= Yasuhiro Wada (Honda) =

Yasuhiro Wada (和田 康裕 Wada Yasuhiro, born 10 September 1951) is the Japanese former chairman of the defunct Honda F1 team and the general manager of the Honda Motor Motorsports Division.

==Career==
===Early career===
Wada joined the Honda Motor Company in 1974 and worked until his promotion in 1985 to the American Honda division. After a further five years, Wada moved to the Honda PR Division before becoming a director of Honda Motor Europe in 1997.

===Involvement in motorsports===
Wada's involvement in motorsports started in the year 2000, when he was made the General Manager of the Honda Motor Motorsports Division, a position he still holds to this day. In 2005, amidst Honda's increasing financial stake and growing sporting influence in the BAR Formula One team, Wada was made a Management Board member of the BAR Honda Formula One team.

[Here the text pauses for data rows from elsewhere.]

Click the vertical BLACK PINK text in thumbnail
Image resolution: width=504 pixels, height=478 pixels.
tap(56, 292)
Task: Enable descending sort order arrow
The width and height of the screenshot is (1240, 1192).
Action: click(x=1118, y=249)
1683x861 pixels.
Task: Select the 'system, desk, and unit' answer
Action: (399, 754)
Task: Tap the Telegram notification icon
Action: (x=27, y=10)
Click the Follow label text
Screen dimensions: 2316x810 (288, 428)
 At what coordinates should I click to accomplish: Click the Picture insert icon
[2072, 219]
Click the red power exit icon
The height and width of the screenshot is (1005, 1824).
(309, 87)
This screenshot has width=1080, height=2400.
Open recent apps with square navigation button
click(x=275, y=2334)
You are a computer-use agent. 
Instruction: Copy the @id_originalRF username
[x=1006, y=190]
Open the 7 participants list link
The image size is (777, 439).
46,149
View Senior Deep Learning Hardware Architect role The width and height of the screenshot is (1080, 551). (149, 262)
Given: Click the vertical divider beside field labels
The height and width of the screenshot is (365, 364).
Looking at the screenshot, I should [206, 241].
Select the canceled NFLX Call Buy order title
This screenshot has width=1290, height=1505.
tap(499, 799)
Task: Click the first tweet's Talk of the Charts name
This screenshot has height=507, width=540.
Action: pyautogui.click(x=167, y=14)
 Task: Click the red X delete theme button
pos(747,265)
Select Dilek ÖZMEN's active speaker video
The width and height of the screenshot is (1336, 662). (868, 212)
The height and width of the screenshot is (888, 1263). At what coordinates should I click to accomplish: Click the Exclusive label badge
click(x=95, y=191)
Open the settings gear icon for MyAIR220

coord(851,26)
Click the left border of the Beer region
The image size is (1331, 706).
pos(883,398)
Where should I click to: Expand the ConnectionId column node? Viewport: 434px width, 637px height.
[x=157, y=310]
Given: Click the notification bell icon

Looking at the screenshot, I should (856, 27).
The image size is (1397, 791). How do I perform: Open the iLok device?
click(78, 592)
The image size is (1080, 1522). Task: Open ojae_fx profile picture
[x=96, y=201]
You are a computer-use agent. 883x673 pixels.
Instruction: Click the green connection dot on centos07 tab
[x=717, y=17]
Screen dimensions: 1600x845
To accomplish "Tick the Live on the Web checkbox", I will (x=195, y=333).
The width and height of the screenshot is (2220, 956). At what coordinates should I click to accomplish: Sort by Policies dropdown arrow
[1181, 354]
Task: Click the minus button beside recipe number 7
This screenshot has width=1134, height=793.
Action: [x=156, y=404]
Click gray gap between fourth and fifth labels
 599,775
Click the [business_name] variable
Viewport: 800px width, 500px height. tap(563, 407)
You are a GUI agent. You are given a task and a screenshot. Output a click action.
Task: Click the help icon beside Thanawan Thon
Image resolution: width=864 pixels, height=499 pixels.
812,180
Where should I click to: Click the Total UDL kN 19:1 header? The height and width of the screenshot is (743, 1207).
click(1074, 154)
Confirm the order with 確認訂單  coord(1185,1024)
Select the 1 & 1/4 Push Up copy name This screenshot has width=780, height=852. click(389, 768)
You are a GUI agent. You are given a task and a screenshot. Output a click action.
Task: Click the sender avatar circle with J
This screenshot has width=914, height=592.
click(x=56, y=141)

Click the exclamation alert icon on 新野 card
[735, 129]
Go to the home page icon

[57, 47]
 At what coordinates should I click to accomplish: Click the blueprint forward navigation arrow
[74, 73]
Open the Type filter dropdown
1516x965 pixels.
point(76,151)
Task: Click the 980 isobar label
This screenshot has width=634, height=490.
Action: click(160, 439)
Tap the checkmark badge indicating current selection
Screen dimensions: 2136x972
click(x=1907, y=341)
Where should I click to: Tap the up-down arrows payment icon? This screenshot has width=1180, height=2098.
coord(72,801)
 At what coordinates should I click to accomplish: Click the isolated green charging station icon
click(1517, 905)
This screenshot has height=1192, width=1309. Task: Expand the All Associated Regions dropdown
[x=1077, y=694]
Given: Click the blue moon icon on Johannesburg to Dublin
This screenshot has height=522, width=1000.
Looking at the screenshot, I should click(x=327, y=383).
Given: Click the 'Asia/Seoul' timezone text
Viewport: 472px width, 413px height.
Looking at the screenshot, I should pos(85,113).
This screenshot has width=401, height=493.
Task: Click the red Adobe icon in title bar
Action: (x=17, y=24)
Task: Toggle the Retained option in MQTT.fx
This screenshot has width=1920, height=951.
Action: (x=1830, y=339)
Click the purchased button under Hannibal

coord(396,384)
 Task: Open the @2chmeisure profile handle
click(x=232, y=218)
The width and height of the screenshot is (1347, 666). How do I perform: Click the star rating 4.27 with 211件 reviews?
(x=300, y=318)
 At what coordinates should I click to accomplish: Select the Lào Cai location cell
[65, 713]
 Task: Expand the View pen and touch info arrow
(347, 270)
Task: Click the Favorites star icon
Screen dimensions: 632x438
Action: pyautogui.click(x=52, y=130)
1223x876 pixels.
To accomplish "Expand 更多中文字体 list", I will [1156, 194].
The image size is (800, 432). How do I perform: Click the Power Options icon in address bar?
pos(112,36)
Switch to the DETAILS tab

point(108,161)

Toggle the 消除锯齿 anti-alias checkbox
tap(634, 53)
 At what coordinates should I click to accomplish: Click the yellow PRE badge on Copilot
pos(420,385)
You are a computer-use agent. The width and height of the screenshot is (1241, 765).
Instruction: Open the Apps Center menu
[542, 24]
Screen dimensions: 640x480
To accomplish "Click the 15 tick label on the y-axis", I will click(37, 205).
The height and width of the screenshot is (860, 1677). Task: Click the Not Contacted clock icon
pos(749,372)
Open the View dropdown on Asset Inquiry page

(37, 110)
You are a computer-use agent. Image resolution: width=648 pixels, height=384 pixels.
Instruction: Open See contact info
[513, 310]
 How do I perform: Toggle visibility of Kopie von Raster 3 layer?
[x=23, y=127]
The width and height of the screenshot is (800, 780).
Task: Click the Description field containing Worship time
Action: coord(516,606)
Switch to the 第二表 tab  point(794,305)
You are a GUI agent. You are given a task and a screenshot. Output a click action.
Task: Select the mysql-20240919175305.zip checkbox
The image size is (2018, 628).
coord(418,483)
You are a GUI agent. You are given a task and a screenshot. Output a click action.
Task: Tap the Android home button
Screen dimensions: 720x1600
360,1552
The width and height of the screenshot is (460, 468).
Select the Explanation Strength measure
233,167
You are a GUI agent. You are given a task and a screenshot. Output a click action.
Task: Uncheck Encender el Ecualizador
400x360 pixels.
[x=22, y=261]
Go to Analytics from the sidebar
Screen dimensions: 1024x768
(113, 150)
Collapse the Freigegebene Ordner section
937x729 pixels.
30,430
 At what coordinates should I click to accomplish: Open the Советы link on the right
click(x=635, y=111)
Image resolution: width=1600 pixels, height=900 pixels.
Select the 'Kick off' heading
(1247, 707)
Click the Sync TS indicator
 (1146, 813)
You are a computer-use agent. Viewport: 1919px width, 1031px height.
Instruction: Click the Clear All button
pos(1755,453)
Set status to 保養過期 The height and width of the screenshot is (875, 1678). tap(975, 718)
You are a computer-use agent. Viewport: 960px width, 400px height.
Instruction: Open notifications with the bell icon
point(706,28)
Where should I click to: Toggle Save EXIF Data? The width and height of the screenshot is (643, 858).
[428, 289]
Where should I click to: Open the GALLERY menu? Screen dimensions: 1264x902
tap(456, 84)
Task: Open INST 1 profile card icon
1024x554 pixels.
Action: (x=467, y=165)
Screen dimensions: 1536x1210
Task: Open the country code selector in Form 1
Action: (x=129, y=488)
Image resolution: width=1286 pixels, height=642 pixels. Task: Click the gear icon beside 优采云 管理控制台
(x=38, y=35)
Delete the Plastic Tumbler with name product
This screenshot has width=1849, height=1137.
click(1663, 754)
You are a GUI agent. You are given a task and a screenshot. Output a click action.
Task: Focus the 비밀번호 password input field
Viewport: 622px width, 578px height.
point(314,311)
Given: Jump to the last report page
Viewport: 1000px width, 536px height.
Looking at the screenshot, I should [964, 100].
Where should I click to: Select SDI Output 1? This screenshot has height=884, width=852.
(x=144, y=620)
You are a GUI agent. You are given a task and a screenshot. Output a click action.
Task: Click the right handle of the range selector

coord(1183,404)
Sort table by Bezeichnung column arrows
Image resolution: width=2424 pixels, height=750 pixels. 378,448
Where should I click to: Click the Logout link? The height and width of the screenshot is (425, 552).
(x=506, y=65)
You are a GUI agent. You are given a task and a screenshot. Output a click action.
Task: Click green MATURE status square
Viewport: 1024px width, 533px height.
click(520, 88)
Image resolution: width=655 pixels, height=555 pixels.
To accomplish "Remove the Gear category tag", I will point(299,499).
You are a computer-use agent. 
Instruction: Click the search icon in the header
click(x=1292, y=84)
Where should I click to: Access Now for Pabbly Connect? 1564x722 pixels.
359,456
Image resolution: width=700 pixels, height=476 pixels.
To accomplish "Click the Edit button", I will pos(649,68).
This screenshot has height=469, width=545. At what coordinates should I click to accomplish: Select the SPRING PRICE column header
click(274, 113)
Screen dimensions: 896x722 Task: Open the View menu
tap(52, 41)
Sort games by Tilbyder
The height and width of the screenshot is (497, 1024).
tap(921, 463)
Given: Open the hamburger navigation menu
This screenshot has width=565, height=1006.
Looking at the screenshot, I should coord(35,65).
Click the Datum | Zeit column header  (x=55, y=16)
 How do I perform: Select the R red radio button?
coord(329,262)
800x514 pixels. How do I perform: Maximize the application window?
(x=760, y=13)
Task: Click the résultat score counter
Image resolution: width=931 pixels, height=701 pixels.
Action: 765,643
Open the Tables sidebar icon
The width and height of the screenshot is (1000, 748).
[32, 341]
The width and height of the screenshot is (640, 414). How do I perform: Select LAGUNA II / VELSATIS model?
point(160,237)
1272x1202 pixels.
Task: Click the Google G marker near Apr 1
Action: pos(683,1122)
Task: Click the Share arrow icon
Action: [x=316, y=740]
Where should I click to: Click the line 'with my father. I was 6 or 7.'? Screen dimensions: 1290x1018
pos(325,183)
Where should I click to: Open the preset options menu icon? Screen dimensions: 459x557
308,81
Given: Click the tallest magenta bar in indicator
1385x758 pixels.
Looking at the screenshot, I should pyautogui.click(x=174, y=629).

When Honda brought a controlling interest in the BAR team for 2006, renaming it Honda Racing Wada was confirmed in a similar role there too. Wada was a strong supporter behind Honda's decision to create Super Aguri. In April 2008, Wada stepped down to become the general manager Public Relation of Honda Motor. Keita Muramatsu succeeded as the General Manager of Motorsports Division with Hiroshi Oshima assumed overall responsibility of Motor Sports.

==Personal life==
Wada was born in Tokyo, Japan on 10 September 1951 and he now lives with his wife in Oxford, England. Wada's hobbies include motorcycling, photography and model making.